With Bulletproof Monk one feels that Hunter is the
kind of guy that calls pictures like Shaolin Master Killer
"cheesy" and thinks that the only reason anyone
would ever watch something on Kung Fu Theater is for camp
value. Damn you, kitsch, you double edged sword!
The beauty
of the Martial Arts pictures is the same as a Gene Kelly or
Fred Astaire picture. No one goes to see Top Hat for
the plot; they go for the dancing, which is what good movie
fights are. When Fred and Ginger dance they aren't just dancing;
they are choreographed to be making love. One partner moves
and the other follows and they become one.
Movie
martial arts are the other side of that coin. Two bodies are
in direct opposition to each other. One moves left and the
other blocks the attack and counters into the next. The beauty
of film Martial Arts is seeing to styles of fighting coming
together in opposition of each other and synthesizing a new
movement. Just like when a two film images are cut together
and that edit creates the idea.
Bulletproof
Monk has none of this. The four main fighting parties
include a well-trained Tibetan Monk, a pickpocket that is
a self taught martial artist in the school of classic movie
fighting, a Russian mafia princess and a third generation
Nazi girl. The fact that no real distinction is made from
one fighting style to another makes for the fights not looking
like fighting but overly rehearsed choreographed paint-by-numbers
fights.
When Gene
Kelly or Buster Keaton or Jackie Chan moves, it never looks
choreographed. It seems to be all improvised to just break
out in dance or to leap from a building. Nothing is worse
than seeing the planning and the strings.
Speaking
of strings, this picture has some of the worst wire work I've
ever seen. For all its problems, The Matrix properly
used wires to make the impossible seem completely possible.

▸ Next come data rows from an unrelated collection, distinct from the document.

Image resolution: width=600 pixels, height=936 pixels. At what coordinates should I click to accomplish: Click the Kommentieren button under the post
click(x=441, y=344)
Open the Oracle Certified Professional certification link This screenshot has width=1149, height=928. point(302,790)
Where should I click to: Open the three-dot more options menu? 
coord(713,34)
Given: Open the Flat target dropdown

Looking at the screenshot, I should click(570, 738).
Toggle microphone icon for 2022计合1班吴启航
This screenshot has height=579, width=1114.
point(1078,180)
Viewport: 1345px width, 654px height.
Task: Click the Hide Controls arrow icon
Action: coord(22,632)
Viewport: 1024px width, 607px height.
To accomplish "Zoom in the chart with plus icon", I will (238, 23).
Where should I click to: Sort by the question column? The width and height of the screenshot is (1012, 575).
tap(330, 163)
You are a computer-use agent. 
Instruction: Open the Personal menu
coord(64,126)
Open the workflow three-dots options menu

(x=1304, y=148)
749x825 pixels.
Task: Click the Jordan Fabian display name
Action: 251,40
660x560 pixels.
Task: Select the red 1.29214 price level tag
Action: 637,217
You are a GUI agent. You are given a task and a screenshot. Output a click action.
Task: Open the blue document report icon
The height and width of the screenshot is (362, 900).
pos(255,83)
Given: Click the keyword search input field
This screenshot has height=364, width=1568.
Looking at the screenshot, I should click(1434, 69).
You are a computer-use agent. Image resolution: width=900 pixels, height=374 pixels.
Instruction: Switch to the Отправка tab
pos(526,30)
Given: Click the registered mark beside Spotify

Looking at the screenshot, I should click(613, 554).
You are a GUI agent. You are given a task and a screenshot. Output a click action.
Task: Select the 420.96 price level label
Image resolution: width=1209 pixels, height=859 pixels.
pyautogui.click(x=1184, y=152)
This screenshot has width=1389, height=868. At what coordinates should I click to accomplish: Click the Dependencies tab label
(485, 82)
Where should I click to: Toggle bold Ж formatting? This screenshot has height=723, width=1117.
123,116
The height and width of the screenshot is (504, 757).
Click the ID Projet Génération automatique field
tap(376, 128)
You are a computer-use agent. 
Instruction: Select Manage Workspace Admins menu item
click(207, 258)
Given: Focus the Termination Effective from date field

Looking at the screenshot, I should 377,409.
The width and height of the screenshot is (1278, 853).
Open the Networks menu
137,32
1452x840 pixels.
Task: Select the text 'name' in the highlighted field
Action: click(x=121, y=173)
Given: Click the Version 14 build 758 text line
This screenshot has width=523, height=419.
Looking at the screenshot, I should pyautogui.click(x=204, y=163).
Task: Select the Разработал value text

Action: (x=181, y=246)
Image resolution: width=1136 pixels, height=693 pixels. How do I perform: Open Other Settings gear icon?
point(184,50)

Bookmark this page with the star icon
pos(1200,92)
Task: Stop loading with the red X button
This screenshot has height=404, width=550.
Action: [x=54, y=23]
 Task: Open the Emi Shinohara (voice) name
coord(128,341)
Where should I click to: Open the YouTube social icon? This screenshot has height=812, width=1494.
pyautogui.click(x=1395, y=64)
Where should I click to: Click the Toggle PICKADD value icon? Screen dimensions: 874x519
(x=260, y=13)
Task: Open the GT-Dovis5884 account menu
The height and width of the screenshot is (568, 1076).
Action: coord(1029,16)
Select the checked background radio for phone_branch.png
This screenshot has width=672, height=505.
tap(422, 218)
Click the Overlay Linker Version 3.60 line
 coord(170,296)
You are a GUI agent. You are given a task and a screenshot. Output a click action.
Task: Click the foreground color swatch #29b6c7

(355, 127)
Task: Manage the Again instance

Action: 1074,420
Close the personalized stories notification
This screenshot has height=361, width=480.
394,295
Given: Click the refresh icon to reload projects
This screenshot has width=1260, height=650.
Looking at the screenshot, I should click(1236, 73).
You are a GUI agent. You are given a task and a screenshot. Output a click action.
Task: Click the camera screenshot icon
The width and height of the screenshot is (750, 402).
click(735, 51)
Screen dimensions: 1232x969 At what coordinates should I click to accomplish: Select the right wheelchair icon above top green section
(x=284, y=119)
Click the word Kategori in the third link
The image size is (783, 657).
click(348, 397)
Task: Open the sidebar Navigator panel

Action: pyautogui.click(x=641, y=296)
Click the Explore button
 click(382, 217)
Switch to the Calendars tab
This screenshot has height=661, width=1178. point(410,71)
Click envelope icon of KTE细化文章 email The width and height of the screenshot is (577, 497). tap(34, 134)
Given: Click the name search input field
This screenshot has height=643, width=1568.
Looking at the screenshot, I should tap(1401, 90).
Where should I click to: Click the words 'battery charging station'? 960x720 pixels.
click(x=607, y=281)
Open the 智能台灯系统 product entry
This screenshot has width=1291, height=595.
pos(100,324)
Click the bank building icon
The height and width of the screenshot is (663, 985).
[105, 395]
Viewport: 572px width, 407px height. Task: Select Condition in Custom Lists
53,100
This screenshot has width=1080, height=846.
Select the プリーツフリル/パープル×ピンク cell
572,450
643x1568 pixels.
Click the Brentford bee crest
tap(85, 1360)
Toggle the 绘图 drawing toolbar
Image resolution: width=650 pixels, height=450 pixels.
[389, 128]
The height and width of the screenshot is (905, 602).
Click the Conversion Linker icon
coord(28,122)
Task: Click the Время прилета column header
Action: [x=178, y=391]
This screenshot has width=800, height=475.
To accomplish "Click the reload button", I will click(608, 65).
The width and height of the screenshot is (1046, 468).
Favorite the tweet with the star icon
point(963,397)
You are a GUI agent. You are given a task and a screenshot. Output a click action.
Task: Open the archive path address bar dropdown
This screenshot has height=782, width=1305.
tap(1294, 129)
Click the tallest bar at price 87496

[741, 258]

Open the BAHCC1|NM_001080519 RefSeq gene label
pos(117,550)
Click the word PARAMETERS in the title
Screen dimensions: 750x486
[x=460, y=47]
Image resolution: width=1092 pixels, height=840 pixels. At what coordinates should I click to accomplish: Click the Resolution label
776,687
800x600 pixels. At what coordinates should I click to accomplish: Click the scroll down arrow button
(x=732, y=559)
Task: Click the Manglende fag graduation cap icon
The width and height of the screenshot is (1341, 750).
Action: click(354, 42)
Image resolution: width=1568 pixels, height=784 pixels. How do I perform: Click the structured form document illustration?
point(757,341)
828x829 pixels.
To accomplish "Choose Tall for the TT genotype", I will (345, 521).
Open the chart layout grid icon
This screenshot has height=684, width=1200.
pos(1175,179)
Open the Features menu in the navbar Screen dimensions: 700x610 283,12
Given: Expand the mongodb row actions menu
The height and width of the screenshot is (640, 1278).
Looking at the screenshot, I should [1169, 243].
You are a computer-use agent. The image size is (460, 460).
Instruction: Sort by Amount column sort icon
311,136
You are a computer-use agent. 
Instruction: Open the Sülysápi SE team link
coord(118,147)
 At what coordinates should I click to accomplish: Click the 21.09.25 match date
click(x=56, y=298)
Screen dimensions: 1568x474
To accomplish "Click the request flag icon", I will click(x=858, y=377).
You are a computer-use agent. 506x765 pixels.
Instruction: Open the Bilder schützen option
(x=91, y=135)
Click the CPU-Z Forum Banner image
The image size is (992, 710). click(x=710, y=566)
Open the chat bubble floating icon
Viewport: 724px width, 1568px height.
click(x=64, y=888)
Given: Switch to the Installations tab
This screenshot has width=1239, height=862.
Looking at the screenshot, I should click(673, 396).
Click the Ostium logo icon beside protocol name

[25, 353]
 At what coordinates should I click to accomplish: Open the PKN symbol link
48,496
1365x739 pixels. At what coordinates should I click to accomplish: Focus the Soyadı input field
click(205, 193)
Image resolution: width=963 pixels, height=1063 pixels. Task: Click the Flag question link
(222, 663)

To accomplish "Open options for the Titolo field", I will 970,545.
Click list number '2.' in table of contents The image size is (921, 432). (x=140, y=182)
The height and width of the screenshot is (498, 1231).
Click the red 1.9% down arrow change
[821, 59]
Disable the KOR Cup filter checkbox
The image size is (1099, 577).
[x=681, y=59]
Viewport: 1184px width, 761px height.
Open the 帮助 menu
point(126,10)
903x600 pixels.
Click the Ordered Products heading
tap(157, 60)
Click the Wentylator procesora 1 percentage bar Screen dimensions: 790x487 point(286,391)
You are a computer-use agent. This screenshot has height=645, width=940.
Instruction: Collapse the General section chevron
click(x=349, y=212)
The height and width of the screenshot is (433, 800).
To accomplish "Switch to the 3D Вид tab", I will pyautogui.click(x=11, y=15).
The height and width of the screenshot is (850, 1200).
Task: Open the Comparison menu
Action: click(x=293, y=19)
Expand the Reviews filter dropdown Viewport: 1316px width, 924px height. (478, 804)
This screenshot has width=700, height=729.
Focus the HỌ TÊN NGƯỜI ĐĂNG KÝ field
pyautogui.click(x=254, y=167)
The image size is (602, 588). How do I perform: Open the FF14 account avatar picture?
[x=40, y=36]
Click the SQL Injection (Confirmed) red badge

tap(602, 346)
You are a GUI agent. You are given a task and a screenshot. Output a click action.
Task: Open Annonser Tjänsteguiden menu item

On the other hand Bulletproof Monk makes the impossible
seem really impossible and just a special effect, not an organic
part of this fantasy world.
The cast
handles itself admirably and that's really saying something
considering I've never been anything but irked by Seann William
Scott in the past. I'm not sure if it's the fact that he has
three first names and I have a policy of not trusting anyone
with two or if it's that extra 'n,' but I've always hated
him. He brings the right mixture of badass and dumbass to
the role. He may be the only one involved in this picture
that saw Big Trouble in Little China, and while he's
no Jack Burton, he'll do, pig, he'll do.
Chow is
as always charming and enjoyable and I was most surprised
by Jamie King (formerly James) who I'm told used to be a model
and a Kid Rock Bracelet but actually pulled off her role while
being pretty damn hot which is more than I can say for most
action picture actresses I've seen lately.
I've avoided
the comparisons until now but now I will bring up Daredevil,
as it may be the perfect companion piece to this one. Lacking
a strong leading cast and a good script, solid stylized direction
and two strong villain turns made for an okay hour-forty-three.
But with awful direction and uninteresting villains Bulletproof
Monk gets dropped on the orphanage doorstep that is Wednesday,
regardless of a superior script and cast.